▶ **Dataset excerpts**:
++++

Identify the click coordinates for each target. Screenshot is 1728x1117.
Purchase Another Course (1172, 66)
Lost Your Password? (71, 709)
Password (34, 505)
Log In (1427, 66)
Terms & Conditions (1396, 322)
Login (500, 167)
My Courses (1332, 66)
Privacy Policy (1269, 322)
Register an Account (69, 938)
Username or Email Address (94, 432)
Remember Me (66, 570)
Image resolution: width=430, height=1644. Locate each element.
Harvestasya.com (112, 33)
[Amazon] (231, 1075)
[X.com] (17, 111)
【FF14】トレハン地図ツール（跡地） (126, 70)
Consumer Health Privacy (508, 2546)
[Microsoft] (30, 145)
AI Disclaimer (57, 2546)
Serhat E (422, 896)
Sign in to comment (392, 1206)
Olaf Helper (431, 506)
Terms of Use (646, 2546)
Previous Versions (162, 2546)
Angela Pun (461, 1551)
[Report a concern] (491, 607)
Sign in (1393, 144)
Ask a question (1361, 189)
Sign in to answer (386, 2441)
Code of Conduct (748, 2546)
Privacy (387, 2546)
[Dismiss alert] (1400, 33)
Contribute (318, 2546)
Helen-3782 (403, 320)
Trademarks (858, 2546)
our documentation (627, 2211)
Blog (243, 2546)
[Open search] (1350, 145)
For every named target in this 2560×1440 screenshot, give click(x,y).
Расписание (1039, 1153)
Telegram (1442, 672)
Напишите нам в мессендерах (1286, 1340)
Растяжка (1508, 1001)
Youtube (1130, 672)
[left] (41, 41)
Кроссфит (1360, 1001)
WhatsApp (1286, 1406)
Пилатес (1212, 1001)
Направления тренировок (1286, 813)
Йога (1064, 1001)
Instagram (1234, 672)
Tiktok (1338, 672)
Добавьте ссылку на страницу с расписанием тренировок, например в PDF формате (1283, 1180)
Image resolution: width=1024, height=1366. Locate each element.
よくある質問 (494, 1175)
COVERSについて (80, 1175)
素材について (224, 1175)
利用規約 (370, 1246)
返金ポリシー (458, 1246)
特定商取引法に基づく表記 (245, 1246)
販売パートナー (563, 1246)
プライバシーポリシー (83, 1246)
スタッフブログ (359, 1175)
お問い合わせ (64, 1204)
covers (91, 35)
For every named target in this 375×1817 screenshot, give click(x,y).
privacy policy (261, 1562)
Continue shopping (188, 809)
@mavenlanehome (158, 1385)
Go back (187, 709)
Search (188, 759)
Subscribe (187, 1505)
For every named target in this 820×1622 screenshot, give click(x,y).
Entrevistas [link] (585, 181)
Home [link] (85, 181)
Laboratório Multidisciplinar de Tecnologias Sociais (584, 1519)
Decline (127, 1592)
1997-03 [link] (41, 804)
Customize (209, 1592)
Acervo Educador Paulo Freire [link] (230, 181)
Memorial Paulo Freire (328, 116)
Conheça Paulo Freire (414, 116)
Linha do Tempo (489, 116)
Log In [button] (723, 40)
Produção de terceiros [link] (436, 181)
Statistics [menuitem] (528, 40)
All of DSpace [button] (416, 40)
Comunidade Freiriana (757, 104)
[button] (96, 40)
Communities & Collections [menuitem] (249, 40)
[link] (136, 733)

++++

▶ **THE TASK**: Wherever the line holding "our documentation (627, 2211)" falls in the entries above, copy exactly from it through the line holding "販売パートナー (563, 1246)", inclusive, and add nothing.

▶ **RESPONSE TO THE EXERCISE**:
our documentation (627, 2211)
Blog (243, 2546)
[Open search] (1350, 145)
For every named target in this 2560×1440 screenshot, give click(x,y).
Расписание (1039, 1153)
Telegram (1442, 672)
Напишите нам в мессендерах (1286, 1340)
Растяжка (1508, 1001)
Youtube (1130, 672)
[left] (41, 41)
Кроссфит (1360, 1001)
WhatsApp (1286, 1406)
Пилатес (1212, 1001)
Направления тренировок (1286, 813)
Йога (1064, 1001)
Instagram (1234, 672)
Tiktok (1338, 672)
Добавьте ссылку на страницу с расписанием тренировок, например в PDF формате (1283, 1180)
Image resolution: width=1024, height=1366. Locate each element.
よくある質問 (494, 1175)
COVERSについて (80, 1175)
素材について (224, 1175)
利用規約 (370, 1246)
返金ポリシー (458, 1246)
特定商取引法に基づく表記 (245, 1246)
販売パートナー (563, 1246)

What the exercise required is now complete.